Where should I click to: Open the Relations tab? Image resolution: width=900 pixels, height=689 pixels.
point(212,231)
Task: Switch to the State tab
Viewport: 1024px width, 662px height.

* * *

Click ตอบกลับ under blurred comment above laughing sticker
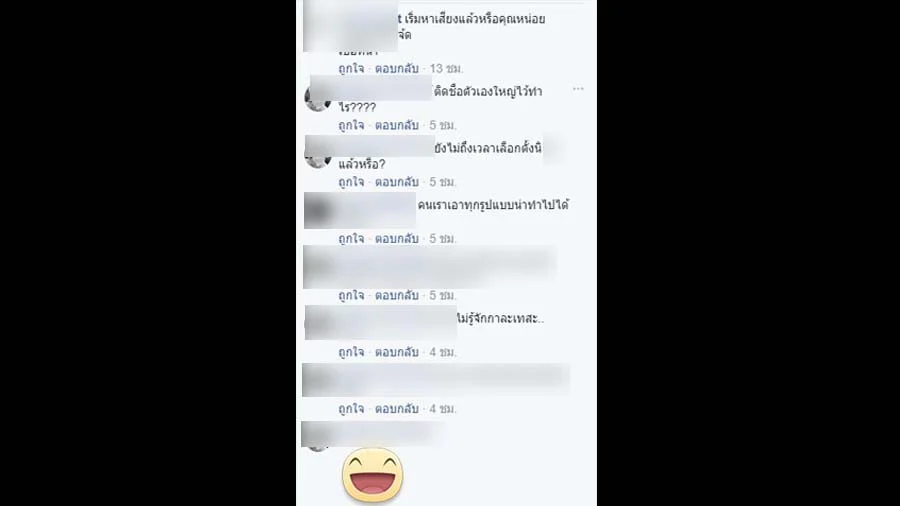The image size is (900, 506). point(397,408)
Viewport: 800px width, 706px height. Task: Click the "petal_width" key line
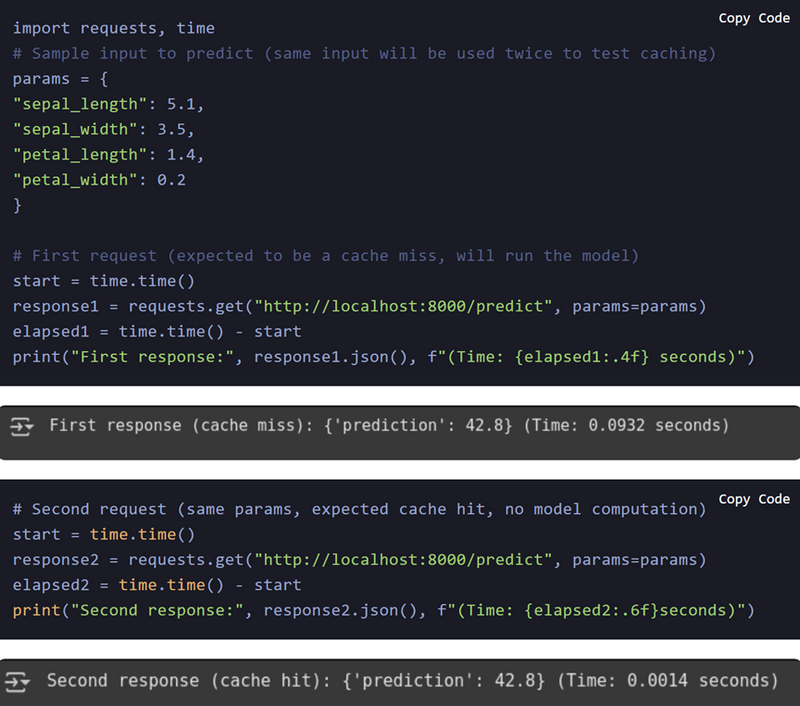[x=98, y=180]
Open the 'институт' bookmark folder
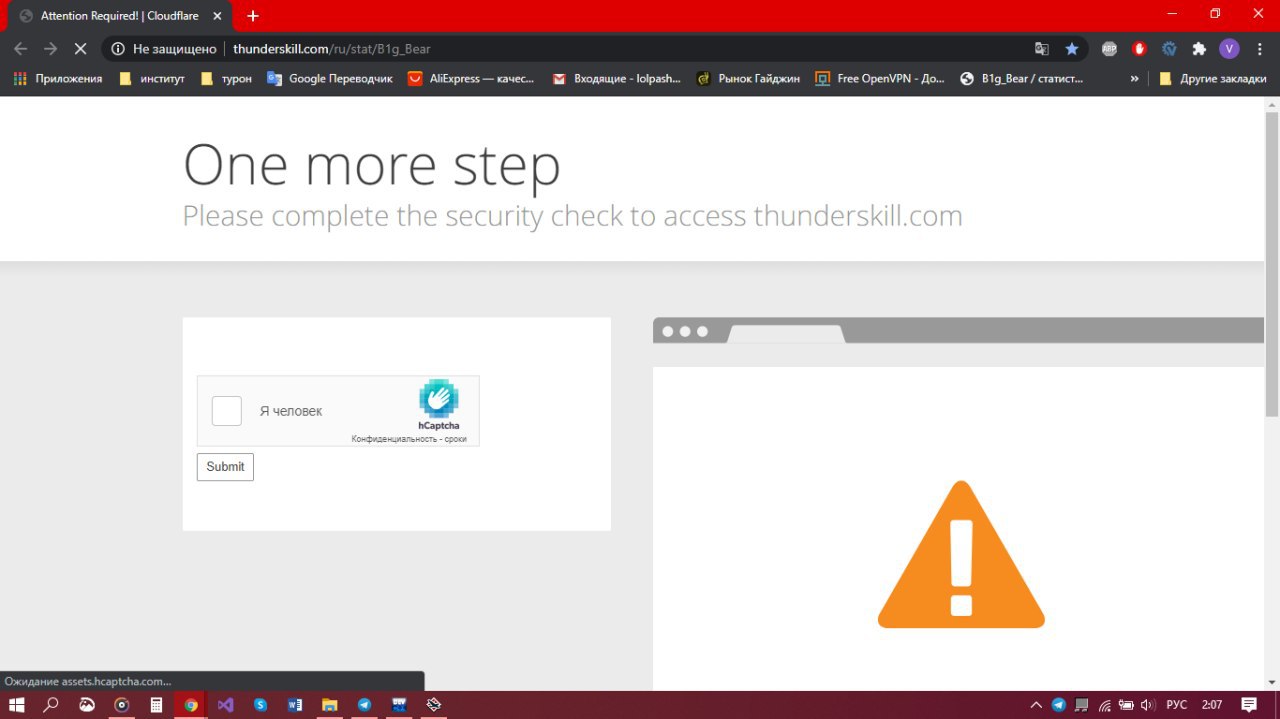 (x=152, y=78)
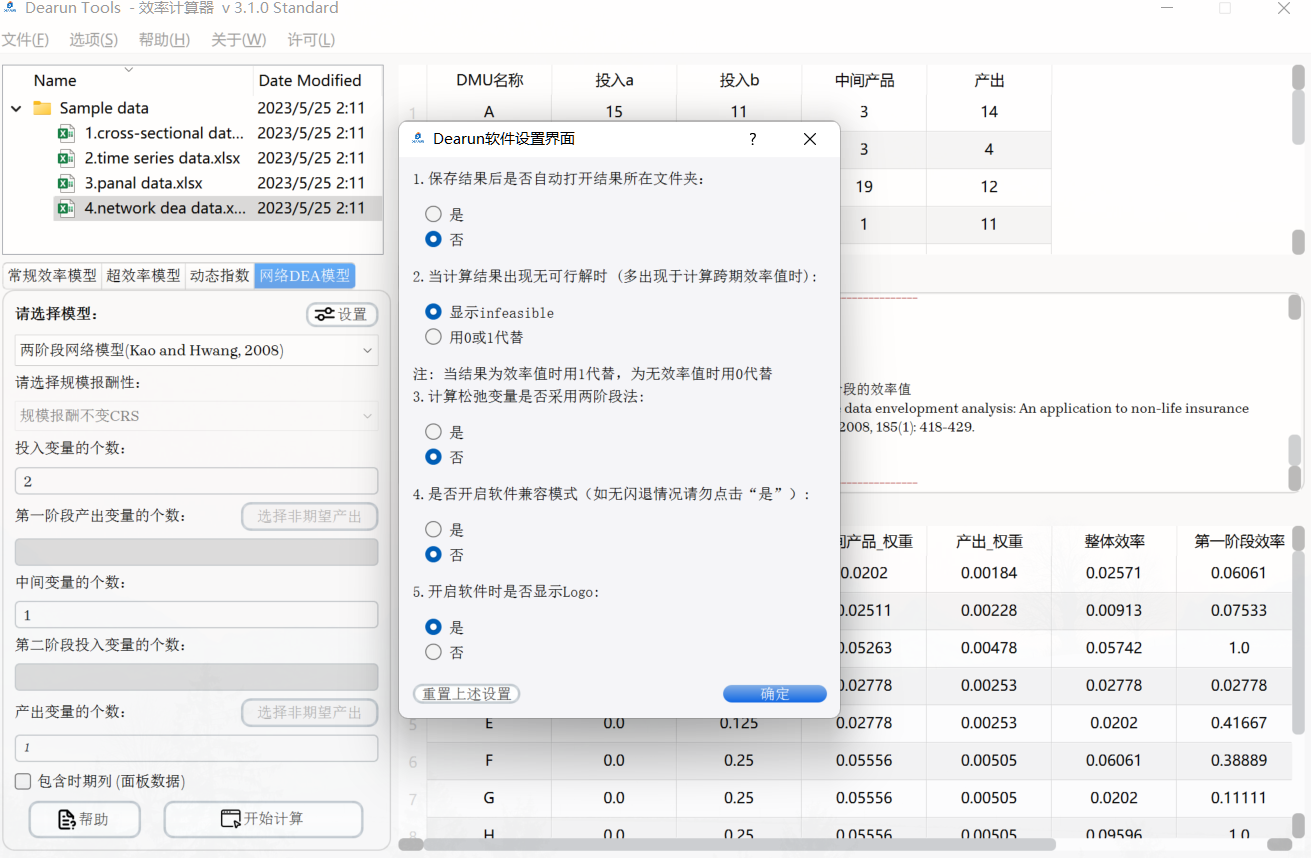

PROMPT: Write the records from the line containing "Click ตอบกลับ under" through the line containing "(x=152, y=78)", both included, as a JSON list of strings with one string per line and no blank lines. Leave the pictures out.

EXERCISE SOLUTION:
[
  "Click ตอบกลับ under blurred comment above laughing sticker",
  "The image size is (900, 506). point(397,408)",
  "Viewport: 800px width, 706px height. Task: Click the \"petal_width\" key line",
  "[x=98, y=180]",
  "Open the 'институт' bookmark folder",
  " (x=152, y=78)"
]